REFLECT. Sometimes our biggest family problems are of our own making, the result of long periods neglecting the counsel of God. We must ask ourselves, where am I neglecting God's will in order to indulge my family? Am I a good disciplinarian like our Father in heaven? Do I embrace the truth that love + discipline = "the peaceful fruit of righteousness to those who have been trained by it" (Heb 12:11)? Our goal should be to love God by loving our children, and vice versa, to love our children by loving God first.
2 Corinthians 7.
"I am acting with great boldness toward you; I have great pride in you; I am filled with comfort. In all our affliction, I am overflowing with joy." (2 Corinthian 7:4)
PAUL'S HEART. From time to time people have said to me, "I love Jesus, but I don't really like the Apostle Paul." This, of course, is dealing with caricatures. People read a few things Paul wrote and think, well, he's the brainy theologian who wrote Romans. Or, he's just a rabbi who hated women. Yet, there was probably no one in all of history who was more Christ-like than Paul. The Apostle Paul loved his Lord Jesus supremely and served his people with zeal and passion. He yearned for people to know the Lord and to grow in the Lord. We catch a glimpse of his heart in this chapter.

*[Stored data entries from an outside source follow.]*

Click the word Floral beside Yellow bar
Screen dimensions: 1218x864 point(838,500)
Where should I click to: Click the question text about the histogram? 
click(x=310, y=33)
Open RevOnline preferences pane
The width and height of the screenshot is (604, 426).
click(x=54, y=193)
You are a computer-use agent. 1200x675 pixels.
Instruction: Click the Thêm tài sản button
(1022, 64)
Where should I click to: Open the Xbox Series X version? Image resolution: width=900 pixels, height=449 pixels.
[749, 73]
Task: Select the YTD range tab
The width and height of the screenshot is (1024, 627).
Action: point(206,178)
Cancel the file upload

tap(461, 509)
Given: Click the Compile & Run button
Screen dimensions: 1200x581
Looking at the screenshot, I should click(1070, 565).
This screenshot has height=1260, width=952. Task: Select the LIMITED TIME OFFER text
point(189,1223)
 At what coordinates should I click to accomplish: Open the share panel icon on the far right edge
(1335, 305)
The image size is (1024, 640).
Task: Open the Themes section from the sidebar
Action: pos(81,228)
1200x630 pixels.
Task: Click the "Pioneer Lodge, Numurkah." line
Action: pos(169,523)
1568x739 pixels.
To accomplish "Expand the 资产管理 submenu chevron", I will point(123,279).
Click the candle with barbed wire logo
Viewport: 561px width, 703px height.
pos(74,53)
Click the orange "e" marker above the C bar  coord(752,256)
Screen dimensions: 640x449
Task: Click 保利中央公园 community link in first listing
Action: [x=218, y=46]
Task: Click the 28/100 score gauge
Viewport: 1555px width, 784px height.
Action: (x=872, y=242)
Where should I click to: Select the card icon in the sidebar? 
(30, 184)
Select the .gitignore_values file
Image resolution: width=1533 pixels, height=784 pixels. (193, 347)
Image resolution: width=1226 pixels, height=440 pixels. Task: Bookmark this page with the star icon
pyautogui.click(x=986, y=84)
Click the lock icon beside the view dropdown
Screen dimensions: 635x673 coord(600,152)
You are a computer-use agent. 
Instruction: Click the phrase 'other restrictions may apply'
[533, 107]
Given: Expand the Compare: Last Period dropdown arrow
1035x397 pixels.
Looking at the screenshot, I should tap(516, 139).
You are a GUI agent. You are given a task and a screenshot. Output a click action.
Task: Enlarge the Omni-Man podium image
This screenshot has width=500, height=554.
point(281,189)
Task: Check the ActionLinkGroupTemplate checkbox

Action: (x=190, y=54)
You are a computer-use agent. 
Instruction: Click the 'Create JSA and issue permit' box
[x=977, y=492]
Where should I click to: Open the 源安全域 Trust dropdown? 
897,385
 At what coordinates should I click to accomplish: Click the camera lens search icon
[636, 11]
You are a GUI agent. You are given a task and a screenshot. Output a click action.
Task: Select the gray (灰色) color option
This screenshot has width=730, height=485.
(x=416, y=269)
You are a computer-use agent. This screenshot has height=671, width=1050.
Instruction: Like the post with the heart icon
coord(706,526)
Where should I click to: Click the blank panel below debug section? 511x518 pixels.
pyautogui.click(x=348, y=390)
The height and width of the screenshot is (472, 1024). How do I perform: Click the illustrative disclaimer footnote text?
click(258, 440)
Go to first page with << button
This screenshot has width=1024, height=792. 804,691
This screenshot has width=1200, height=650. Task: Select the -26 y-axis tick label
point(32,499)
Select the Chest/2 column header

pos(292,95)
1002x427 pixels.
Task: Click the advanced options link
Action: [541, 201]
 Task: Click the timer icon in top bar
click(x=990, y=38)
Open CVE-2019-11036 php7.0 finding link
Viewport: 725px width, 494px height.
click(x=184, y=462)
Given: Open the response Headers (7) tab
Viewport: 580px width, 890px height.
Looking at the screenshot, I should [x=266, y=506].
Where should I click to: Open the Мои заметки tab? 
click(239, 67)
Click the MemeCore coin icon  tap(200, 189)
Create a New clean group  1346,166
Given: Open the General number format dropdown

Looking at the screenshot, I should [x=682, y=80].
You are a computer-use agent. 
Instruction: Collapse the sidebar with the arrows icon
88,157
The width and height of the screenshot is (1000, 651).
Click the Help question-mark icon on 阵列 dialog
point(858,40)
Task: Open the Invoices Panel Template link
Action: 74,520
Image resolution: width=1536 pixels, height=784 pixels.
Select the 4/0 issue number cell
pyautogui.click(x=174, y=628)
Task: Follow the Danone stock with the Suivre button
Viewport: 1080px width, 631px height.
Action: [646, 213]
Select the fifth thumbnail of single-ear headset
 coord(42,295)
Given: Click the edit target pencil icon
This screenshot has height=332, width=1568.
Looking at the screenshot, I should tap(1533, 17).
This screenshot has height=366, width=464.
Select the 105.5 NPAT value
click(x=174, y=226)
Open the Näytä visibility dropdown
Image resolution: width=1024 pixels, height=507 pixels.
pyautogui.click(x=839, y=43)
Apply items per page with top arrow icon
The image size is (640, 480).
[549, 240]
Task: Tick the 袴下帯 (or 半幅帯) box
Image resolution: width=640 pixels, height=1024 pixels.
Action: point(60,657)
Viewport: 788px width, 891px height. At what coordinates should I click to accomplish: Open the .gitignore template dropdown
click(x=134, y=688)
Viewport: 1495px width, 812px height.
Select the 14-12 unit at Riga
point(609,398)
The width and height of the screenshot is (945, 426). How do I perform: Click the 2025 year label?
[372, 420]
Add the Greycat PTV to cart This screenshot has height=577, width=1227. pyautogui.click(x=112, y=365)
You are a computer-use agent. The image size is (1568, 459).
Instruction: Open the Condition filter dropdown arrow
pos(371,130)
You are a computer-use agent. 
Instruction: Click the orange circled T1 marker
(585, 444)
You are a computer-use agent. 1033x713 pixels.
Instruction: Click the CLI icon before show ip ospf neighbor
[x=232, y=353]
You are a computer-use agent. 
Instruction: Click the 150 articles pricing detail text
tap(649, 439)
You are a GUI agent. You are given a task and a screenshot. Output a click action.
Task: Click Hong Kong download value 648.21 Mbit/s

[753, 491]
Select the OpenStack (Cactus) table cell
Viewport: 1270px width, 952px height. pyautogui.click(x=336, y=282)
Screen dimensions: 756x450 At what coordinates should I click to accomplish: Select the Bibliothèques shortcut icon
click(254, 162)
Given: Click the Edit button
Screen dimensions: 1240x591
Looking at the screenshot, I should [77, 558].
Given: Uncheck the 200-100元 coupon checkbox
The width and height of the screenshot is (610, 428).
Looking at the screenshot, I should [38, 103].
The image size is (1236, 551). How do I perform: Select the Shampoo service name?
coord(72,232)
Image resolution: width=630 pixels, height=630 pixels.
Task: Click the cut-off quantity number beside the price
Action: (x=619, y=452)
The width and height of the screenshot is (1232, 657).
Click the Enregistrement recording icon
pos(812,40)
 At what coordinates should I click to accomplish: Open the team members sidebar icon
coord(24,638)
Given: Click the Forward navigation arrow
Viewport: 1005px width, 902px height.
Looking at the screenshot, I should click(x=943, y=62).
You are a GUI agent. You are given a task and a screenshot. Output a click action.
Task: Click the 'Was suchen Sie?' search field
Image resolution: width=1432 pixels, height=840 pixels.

He's emotionally connected to these people: "I rejoice, because I have perfect confidence in you" (v 16).
GODLY GRIEF. As we saw in today's reading in 2 Samuel above, love means that we care enough to confront. We love God by loving others, and we love others by loving God first. There is a place for reproof in the Christian life, and there is a place for sadness when we realize our sin: "For godly grief produces a repentance that leads to salvation without regret, whereas worldly grief produces death" (v 10). The difference for the Christian is, reproof leads us to confess our sin to the Lord and to know his abundant forgiveness. The sadness we may feel at our failures before the Lord is not the final goal. Turning around is the goal. Returning to the Lord is the goal. Knowing afresh his forgiveness, his love, his life, and his good salvation is the goal.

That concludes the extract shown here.